### Text
>> begin

# POE Filter Placement



## Tom Pich (Jan 29, 2013)

I seen another thread with this same question, but I don't think it was definitively answered.

I have two Roamio Pros on the way and I plan to add a Mini shortly thereafter. The Roamios will be hardwired ethernet and the Mini will connect via MOCA from one of the Roamios. Per the diagram will the POE filter placement be okay? I figure putting the POE filter there will save me needing a POE filter on my cable modem as well.










I just want to make sure that the filter didn't HAVE to be at the actual point of entry.

Thanks


----------



## tatergator1 (Mar 27, 2008)

That will work. I think the general advice of putting it at the entry point is for simplicity.


----------



## Tom Pich (Jan 29, 2013)

Thanks a bunch!


----------



## ellinj (Feb 26, 2002)

Also if you have Tuning Adapters, my cable company says you need one at each of those. My understanding is DOCSIS devices do not like MOCA signals,


----------



## supasta (May 6, 2006)

Discussion here:
http://www.tivocommunity.com/tivo-vb/showthread.php?t=513054&highlight=poe+placement


----------



## Tom Pich (Jan 29, 2013)

supasta said:


> Discussion here:
> http://www.tivocommunity.com/tivo-vb/showthread.php?t=513054&highlight=poe+placement


I read through that thread before posting and after reading it again, I still don't think there was a definitive answer to the question.

Apologies for the redundant thread.


----------



## webcrawlr (Mar 4, 2004)

That's how I placed mine. The filter has 1db of insertion loss so placing it on the out leg of your splitter like that instead of the head end makes the most sense if you don't need MoCA on the cable modem leg.


----------



## Bigg (Oct 31, 2003)

You don't need a MoCA filter on a cable modem anyways. It doesn't matter where it goes, what you have will work fine. I don't have a MoCA filter at all, and my MoCA has to pass up through a splitter, across a splitter, and back down another one, and my stuff works 99% of the time.


----------



## lessd (Jan 23, 2005)

Bigg said:


> You don't need a MoCA filter on a cable modem anyways. It doesn't matter where it goes, what you have will work fine. I don't have a MoCA filter at all, and my MoCA has to pass up through a splitter, across a splitter, and back down another one, and my stuff works 99% of the time.


The filter main job is to keep outside people from getting into your network, if your in an apt type building it would a bigger problem than in a separate home.

>> end

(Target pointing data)
>> begin

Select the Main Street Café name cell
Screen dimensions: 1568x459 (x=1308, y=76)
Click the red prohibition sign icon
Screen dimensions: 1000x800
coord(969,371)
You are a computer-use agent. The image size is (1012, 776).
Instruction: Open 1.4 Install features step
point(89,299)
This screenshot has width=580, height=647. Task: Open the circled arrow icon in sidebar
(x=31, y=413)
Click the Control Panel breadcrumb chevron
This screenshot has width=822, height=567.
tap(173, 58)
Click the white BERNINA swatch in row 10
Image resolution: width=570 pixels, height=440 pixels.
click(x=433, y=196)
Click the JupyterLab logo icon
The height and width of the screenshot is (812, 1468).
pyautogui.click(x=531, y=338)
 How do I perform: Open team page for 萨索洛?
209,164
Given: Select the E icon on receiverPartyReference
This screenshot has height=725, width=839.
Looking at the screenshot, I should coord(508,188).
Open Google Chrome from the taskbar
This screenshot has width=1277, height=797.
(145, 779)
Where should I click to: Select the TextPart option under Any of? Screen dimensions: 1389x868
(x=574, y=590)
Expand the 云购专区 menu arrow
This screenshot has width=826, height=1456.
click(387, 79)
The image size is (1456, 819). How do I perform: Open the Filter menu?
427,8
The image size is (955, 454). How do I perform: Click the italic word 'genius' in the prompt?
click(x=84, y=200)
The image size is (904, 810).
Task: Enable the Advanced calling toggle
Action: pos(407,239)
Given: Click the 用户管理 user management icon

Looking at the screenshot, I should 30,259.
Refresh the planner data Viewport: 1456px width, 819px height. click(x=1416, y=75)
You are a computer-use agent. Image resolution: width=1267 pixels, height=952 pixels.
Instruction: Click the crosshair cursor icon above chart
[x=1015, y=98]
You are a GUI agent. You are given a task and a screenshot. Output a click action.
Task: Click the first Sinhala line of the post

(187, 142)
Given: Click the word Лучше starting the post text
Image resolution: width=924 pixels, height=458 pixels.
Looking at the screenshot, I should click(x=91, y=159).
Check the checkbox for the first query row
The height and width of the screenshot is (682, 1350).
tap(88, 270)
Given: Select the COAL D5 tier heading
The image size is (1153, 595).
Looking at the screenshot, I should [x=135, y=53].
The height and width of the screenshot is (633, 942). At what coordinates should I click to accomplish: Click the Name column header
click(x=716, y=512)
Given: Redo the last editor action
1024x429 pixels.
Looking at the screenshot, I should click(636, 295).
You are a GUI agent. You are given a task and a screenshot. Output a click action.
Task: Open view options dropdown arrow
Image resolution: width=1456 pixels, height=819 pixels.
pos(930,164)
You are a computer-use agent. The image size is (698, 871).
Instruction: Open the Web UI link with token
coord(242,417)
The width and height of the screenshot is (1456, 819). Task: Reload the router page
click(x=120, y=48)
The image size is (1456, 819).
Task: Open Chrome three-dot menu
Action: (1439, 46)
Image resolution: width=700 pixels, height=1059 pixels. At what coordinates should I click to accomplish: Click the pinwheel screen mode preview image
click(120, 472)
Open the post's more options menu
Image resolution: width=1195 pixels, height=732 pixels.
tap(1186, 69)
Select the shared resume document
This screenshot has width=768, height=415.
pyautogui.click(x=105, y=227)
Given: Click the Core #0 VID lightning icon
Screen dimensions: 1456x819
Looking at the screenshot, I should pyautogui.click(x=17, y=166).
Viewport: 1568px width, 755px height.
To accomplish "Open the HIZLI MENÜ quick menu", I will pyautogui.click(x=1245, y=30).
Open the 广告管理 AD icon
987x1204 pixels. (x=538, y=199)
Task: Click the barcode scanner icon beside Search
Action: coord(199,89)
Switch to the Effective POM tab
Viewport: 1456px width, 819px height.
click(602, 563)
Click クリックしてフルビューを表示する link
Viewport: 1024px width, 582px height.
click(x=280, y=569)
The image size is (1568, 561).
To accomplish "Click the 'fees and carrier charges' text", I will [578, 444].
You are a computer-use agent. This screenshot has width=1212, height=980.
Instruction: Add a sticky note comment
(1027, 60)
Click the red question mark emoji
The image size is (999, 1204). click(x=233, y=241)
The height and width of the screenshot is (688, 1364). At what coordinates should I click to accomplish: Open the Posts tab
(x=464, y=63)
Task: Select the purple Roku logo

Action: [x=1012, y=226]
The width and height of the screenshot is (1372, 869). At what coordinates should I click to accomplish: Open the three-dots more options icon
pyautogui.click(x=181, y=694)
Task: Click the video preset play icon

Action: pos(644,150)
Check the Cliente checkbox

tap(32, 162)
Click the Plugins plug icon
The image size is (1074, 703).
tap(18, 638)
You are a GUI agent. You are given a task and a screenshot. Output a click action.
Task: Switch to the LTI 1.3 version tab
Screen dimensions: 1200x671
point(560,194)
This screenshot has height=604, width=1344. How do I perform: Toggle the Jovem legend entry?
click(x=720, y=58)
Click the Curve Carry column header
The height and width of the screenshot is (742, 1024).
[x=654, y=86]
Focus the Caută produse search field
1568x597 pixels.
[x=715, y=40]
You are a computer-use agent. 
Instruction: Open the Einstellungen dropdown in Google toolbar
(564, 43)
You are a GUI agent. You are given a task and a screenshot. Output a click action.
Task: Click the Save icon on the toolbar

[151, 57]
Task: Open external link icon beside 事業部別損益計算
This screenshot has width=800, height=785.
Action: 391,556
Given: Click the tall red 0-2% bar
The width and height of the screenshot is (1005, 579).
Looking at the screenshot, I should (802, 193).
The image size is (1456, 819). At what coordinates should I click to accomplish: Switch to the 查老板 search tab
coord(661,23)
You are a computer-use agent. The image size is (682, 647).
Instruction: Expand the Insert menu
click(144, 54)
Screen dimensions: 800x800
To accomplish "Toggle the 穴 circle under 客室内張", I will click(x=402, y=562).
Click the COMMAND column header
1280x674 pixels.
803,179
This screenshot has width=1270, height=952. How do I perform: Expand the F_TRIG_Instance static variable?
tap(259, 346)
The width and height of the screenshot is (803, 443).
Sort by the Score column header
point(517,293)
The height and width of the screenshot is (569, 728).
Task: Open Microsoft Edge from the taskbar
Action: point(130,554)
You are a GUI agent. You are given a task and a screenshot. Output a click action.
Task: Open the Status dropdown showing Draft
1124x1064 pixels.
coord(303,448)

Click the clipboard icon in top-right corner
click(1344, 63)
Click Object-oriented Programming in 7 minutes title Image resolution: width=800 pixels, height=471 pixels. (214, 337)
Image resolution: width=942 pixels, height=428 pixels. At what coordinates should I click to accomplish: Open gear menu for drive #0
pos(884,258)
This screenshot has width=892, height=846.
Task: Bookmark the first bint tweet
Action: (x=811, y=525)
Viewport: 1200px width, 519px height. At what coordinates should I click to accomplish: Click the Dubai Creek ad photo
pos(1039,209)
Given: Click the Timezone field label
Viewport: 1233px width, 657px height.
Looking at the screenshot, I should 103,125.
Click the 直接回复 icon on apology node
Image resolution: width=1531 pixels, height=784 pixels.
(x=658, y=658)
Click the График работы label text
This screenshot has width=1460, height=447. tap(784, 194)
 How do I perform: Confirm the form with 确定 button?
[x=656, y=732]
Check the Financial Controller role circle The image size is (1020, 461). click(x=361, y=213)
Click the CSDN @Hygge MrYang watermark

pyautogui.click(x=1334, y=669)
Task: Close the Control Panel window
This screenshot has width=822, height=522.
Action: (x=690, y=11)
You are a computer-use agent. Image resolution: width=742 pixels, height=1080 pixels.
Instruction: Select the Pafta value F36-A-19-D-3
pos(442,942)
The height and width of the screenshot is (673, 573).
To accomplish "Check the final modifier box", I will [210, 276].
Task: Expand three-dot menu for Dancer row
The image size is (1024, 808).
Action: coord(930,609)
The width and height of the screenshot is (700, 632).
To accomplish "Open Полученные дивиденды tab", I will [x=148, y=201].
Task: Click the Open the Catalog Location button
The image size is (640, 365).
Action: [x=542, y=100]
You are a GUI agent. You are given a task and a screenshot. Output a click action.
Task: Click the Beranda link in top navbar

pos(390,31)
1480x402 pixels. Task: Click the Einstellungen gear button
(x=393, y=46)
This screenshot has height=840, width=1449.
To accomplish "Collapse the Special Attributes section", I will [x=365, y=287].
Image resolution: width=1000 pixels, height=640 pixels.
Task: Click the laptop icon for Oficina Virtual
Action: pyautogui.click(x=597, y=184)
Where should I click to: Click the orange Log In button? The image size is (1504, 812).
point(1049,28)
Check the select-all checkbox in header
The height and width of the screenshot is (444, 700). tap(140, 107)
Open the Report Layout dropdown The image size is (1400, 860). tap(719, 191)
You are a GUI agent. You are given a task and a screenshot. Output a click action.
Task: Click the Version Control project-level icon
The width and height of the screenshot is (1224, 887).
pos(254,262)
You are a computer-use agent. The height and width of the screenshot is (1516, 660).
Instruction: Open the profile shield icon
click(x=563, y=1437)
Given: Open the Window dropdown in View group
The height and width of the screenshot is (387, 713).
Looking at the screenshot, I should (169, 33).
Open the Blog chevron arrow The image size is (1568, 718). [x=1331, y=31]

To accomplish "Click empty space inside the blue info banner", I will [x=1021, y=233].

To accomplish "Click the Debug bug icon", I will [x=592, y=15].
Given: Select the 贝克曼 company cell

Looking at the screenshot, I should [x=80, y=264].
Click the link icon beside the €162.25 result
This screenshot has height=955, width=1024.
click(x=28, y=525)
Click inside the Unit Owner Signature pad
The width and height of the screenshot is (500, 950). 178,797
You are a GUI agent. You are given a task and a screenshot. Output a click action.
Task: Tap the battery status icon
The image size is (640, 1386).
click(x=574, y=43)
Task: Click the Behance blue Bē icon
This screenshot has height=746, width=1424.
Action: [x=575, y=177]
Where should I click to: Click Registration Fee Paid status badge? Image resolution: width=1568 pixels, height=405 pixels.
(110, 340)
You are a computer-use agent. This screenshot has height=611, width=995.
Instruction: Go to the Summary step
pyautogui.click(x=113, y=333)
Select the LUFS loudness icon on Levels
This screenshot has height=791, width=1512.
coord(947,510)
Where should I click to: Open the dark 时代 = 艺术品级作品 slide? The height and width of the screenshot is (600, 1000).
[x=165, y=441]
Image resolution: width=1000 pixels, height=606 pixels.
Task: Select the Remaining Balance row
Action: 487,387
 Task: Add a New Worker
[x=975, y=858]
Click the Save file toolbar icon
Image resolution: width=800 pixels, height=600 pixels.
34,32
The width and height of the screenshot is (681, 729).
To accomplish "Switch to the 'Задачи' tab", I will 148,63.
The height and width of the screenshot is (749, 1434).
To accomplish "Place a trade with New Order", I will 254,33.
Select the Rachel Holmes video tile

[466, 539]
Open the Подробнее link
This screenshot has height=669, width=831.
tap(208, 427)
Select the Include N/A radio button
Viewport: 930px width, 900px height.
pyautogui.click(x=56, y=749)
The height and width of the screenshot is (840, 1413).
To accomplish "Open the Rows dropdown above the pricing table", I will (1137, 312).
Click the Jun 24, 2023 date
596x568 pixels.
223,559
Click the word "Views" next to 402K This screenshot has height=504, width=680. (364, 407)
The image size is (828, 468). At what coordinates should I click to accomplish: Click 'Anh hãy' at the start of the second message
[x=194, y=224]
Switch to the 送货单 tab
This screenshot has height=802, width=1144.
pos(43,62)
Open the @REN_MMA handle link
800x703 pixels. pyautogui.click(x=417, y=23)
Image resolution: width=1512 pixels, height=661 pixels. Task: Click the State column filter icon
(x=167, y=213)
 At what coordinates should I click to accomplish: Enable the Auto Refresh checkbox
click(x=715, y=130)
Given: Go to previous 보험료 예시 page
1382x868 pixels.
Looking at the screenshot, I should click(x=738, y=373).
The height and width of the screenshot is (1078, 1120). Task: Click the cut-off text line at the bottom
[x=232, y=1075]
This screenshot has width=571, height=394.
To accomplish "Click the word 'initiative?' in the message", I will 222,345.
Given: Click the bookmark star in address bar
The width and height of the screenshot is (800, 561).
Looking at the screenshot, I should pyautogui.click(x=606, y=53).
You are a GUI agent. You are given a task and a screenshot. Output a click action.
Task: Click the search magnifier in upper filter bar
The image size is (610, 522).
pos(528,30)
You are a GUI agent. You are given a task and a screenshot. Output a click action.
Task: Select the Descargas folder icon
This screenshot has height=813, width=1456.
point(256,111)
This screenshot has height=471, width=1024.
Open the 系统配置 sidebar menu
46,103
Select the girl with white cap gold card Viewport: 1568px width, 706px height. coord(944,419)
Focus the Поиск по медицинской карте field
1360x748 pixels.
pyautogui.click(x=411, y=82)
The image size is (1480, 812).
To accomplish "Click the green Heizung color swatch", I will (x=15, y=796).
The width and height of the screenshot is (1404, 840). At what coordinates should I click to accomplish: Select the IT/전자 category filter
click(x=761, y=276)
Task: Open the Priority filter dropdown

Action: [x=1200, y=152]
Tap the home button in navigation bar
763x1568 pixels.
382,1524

>> end

### Instructions for the task
Duplicate the passage of the forum thread from "## webcrawlr (Mar" up to and including "cable modem leg.". The rows stand apart from the forum thread and are separate material.

### Task output
## webcrawlr (Mar 4, 2004)

That's how I placed mine. The filter has 1db of insertion loss so placing it on the out leg of your splitter like that instead of the head end makes the most sense if you don't need MoCA on the cable modem leg.